O poder público também sentiu os impactos positivos da iniciativa. “Os professores voltam com uma visão totalmente diferente, com a perspectiva de trabalhar a educação de forma sustentável. As crianças levam esse conhecimento para casa, passam para os pais (…), então toda a comunidade é beneficiada”, afirma Adalberto Martins Sobrinho, secretario de educação do município de Central/BA na época de implementação do projeto.

A filosofia da educação contextualizada reflete também as práticas de comunicação popular, especialmente na preocupação em se pensar linguagens e veículos mais adequados para os materiais didáticos darem suporte contextualizado às ações educativas que foram realizadas. Para Cláudio Rodrigues, este é um elemento chave no êxito do trabalho. “Nesse processo de formação dos professores nós pensamos nos materiais, nos cartazes, nas cartilhas, pensamos em uma linguagem acessível para as crianças e também as famílias, pois isso está para além da escola, a comunidade inteira é contemplada”, afirma.

A continuidade de uma ação tão importante é motivo de celebração e também de enfrentamento de questões essenciais ao desenvolvimento social do Semiárido.

Transformação social e continuidade – O projeto Cisternas nas Escolas se provou exitoso não só pelos resultados alcançados nas comunidades escolares diretamente atendidas, mas também pelas sementes plantadas na luta por um Semiárido com mais qualidade de vida. O papel da ASA foi fundamental, ao incorporar a água de educar nas bandeiras de convivência com o Semiárido. Assim, o projeto voltou a ser realizado em 2011, abrangendo todo o Nordeste e o norte de Minas Gerais e ganhou caráter de política pública, sendo financiado pelo MDS.

Os dividendos alcançados por meio da valorização da vida, da cidadania, da igualdade de direitos e do espírito solidário nas comunidades rurais e no ambiente escolar foram reconhecidos pelo ‘Prêmio Fundação Banco do Brasil de Tecnologia Social’ em 2011, que identificou na ação do projeto Cisternas nas Escolas um veículo que contém um potencial real para promover transformação social.

Em 2015, mais uma etapa será executada, objetivando construir 5 mil tecnologias sociais até 2016, a ser implementados em 256 municípios. A continuidade de uma ação tão importante é motivo de celebração e também de enfrentamento de questões essenciais ao desenvolvimento social do Semiárido, como o desafio de trabalhar a educação contextualizada em larga escala. O fenômeno da ‘nucleação’, que nada mais é que a aglutinação de estudantes em um número menor de escolas (significando o fechamento de várias delas) é outro grande desafio posto para a sociedade civil organizada e os movimentos sociais que lutam pela educação contextualizada no Brasil. O relatório “Escolas Esquecidas”, elaborado pelo Instituto CNA em conjunto com o Observatório das Desproteções Sociais no Campo, sistematiza boa parte das dificuldades enfrentadas no ensino rural, mas não dá conta de mostrar um espectro mais amplo dos problemas, por si só um indicativo de que há muito por ser feito.

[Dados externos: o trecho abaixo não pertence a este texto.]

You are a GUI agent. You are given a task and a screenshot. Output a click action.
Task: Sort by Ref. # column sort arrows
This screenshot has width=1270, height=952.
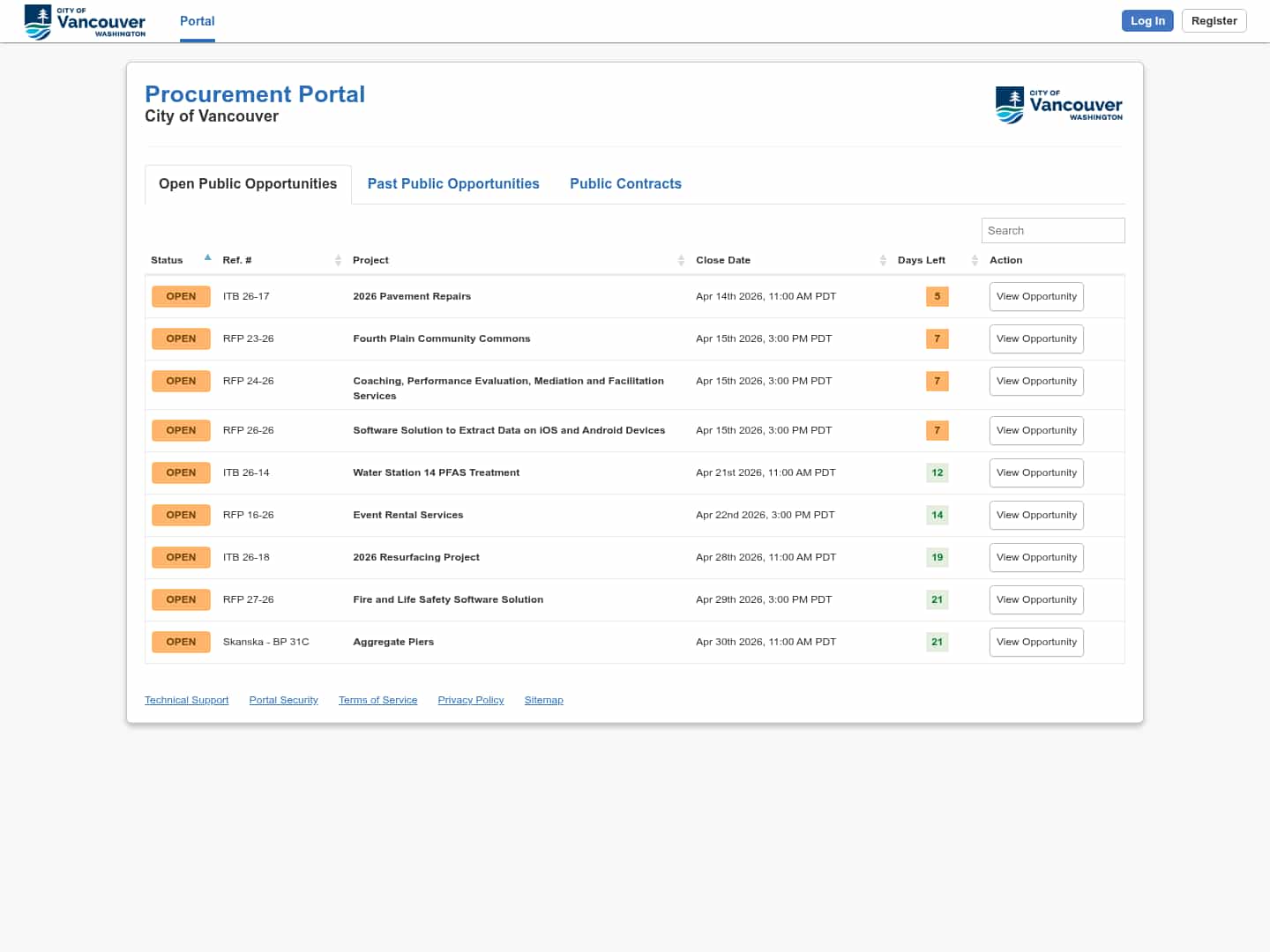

Apesar das dificuldades que se desenham adiante, a perspectiva é muito positiva, e as conquistas sociais proporcionadas pela água de educar oferecem um norte fértil para ser desbravado dentro da filosofia da convivência. Segundo Mário Jacó, este é um caminho que vale a pena ser trilhado. “No dia que todas as nossas crianças tiverem uma água de qualidade para beber, uma água de qualidade para produzir e uma escola de qualidade, nós vamos transformar a realidade do Semiárido brasileiro, porque o alicerce da transformação é a educação”, afirma.